Look familiar? the maximum likelihood estimates of the parameters $\mu$ and $\sigma^2$ are the sample mean and sample variance, respectively!

...But we can just directly calculate the mean and standard deviation of our sample set.. WTF was the point of this?

The idea here is that MLE provides a framework for estimating the parameters of an assumed distribution; our work here has helped us verify that our estimate is in fact a correct one given that we already know how to fit a gaussian. This formalizes the why and how. The method of finding optimal parameters could vary depending on the distribution and may not always have a closed form solution as illustrated in the example above, but I hoped you grasped the context of why this could be useful.
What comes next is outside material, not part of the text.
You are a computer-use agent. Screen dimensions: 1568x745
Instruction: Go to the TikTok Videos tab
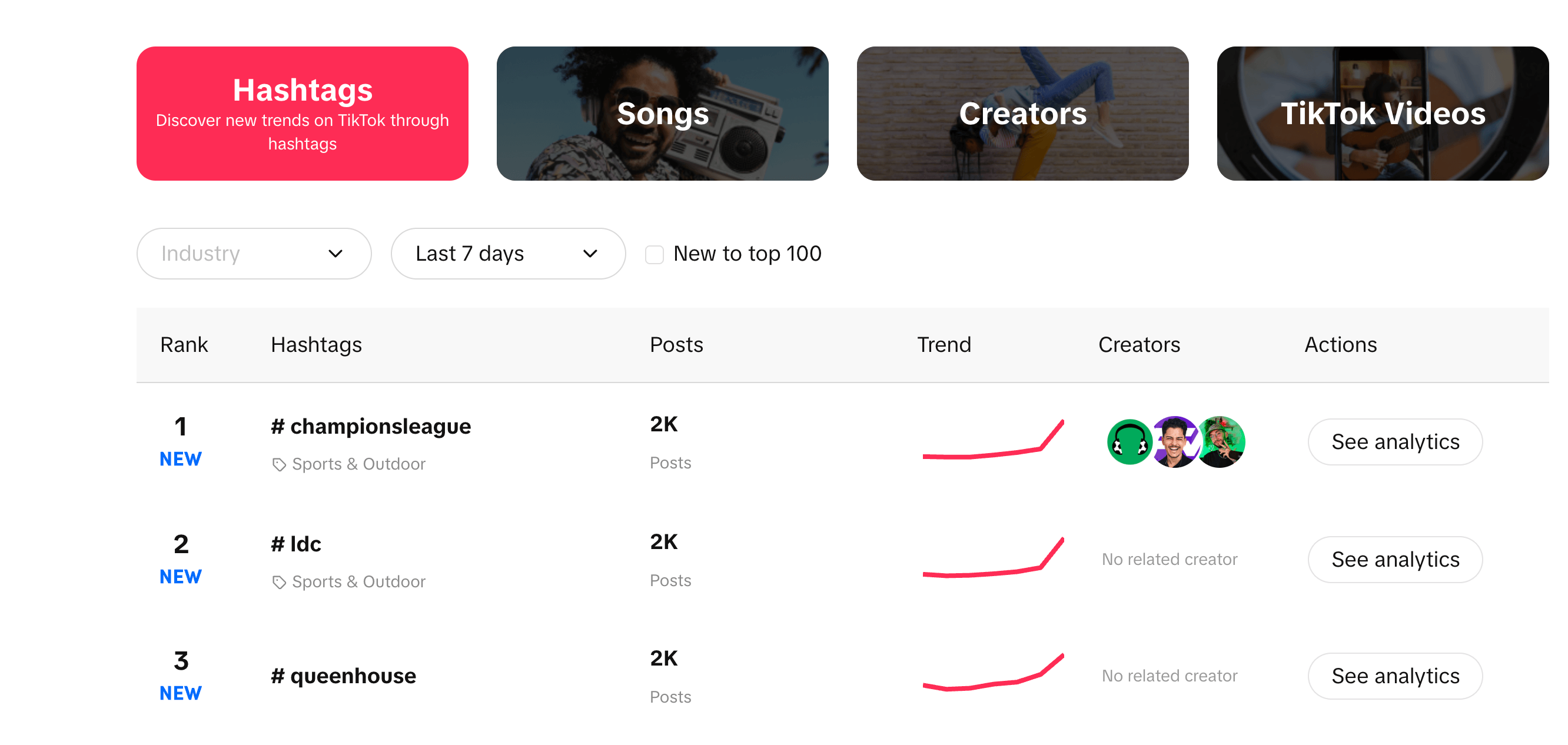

This StackOverflow answer by Aksakal answers it quite well:

"In this case, the average of your sample happens to also be the maximum likelihood estimator. So doing all the work derive the MLE feels like an unnecessary exercise, as you get back to your intuitive estimate of the mean you would have used in the first place. Well, this wasn't "just by chance"; this was specifically chosen to show that MLE estimators often lead to intuitive estimators.

But what if there was no intuitive estimator? For example, suppose you had a sample of iid gamma random variables and you were interested in estimating the shape and the rate parameters. Perhaps you culd try to reason out an estimator from the properties you know about Gamma distributions. But what would be the best way to do it? Using some combination of the estimated mean and variance? Why not use the estimated median instead of the mean? Or the log-mean? These all could be used to create some sort of estimator, but which will be a good one?

As it turns out, MLE theory gives us a great way of succinctly getting an answer to that question: take the values of the parameters that maximize the likelihood of the observed data (which seems pretty intuitive) and use that as your estimate. In fact, we have theory that states that under certain conditions, this will be approximately the best estimator. This is a lot better than trying to figure out a unique estimator for each type of data and then stepping lots of time worrying if it's really the best choice.

In short: while MLE doesn't provide new insight in the case of estimating the mean of normal data, it in general is a very, very useful tool."

Final Thoughts

As always, thanks for reading. I know some of the math looks cryptic and can be quite dense, so it's alright to gloss over it a bit if you're not super comortable with the notation. More importantly, I hope this helped develop some intuition behind what MLE is, and why it might be useful. Stay safe, and happy holidays!